When students enter the room, they’re trapped, and a “hidden figure” appears to help them sort out the science clues to escape.

Other projects within EMS focused on areas such as improving energy efficiency of buildings and manufacturing methods, taking sustainable approaches to power generation, commuting using e-bikes and improving 3-D printing techniques.

One project, “Personal protection equipment (rubber gloves) used in electric industry,” earned second place for best project. For FirstEnergy Corp., a power company, students improved the mobility of safety gloves used by workers handling high-voltage wiring.

Adviser Allen Kimel, associate teaching professor of materials science and engineering (MatSE), said it’s one of many projects he’s been a part of that feature innovative approaches to problem-solving. He’s been a part of the Learning Factory since 2012.

Kimel said students could be paired with a Fortune 500 company or a startup. Or even a student-sponsored concept. Even the makeup of the team is uncertain.  

One thing, he said, is certain. The interdisciplinary approach has produced the best results.

“I really love working with interdisciplinary teams because they’ve always been my best teams,” Kimel said. “This is one of the motivating factors at the end of the day and this is especially true for MatSE. In their careers, they’re often going to be working on teams where they’re the lone materials scientist.”

Semih Eser, professor of energy and geo-environmental engineering, said because the projects are sponsored by industry and students work closely with sponsors, it gives students a real-world experience, rather than a classroom experience.

He said students have a budget, answer to industry leaders and present their progress and goals every step of the way.

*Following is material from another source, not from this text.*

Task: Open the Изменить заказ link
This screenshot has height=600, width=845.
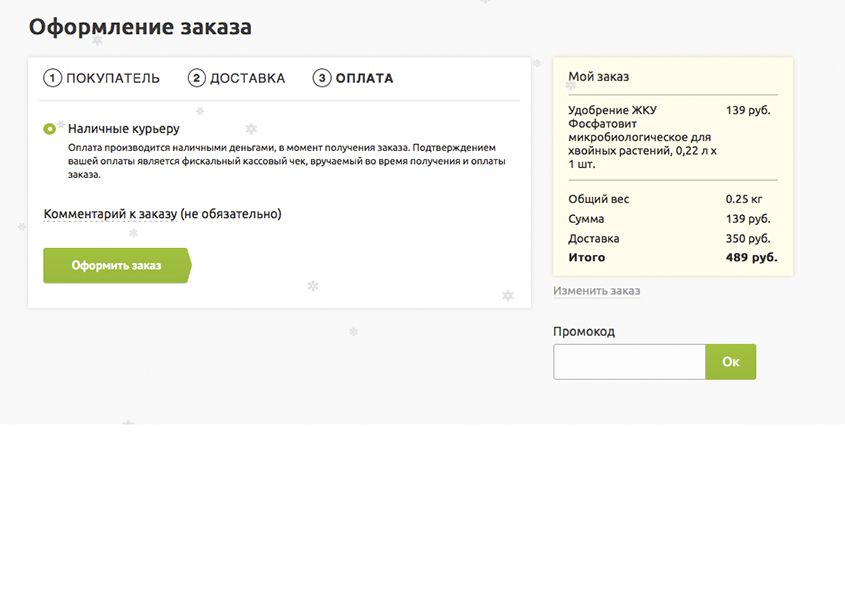Action: (597, 291)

“This is really a great step for a graduating senior to go to the other side of the professional world to see how professional communications take place,” Eser said. “In many cases they have a chance to visit the sponsor’s laboratories, plants or facilities.”

Kimel and Eser said companies also praise the benefits. Some seek out MatSE or energy engineering students for their specialized talents. For example, Kimel said, one company continuously requests MatSE students to improve the life of equipment used in fertilizer production. Other companies are seeking more efficient or sustainable ways of doing things.

“For those companies, to have students from different majors look at a problem from different angles — perhaps an angle that they have never thought of — could bring benefits and innovation to their research or development efforts,” Eser said.

  • Rachel Pierce, majoring in energy leadership development and Shannon Stellato, majoring in energy engineering, center, discuss the escape room with guests.

    Rachel Pierce, majoring in energy leadership development, second from left; and Shannon Stellato, majoring in energy engineering, center, discuss the escape room with guests at the Learning Factory’s Capstone Design Project held April 26 at the Bryce Jordan Center.

    IMAGE: David Kubarek
  • Modular mobile microgrid farming using solar-powered electric bicycles

    Team members present their project titled “Modular mobile microgrid farming using solar-powered electric bicycles.” The team looked at offering sustainable transportation and other power needs at the Penn State Student Farm, a one-acre farm that is off the grid and produces 10,000 pounds of produce annually.

    IMAGE: David Kubarek
  • Student shows off chemical process

    A student shows off a method for chemically removing bracing required for some 3-D metal printing. The project was sponsored by Penn State’s Center for Innovative Materials Processing (3D-CIMP) lab.

    IMAGE: David Kubarek
  • A student shows off a method for chemically removing bracing required for some 3D metal printing. The project was sponsored by Penn State’s Center for Innovative Materials Processing (3D-CIMP) lab.

    A student shows off a method for chemically removing bracing required for some 3-D metal printing. The project was sponsored by Penn State’s Center for Innovative Materials Processing (3D-CIMP) lab.

    IMAGE: David Kubarek
  • Austin Murray, majoring in materials science and engineering, discusses a method for chemically removing bracing required for some 3D metal printing.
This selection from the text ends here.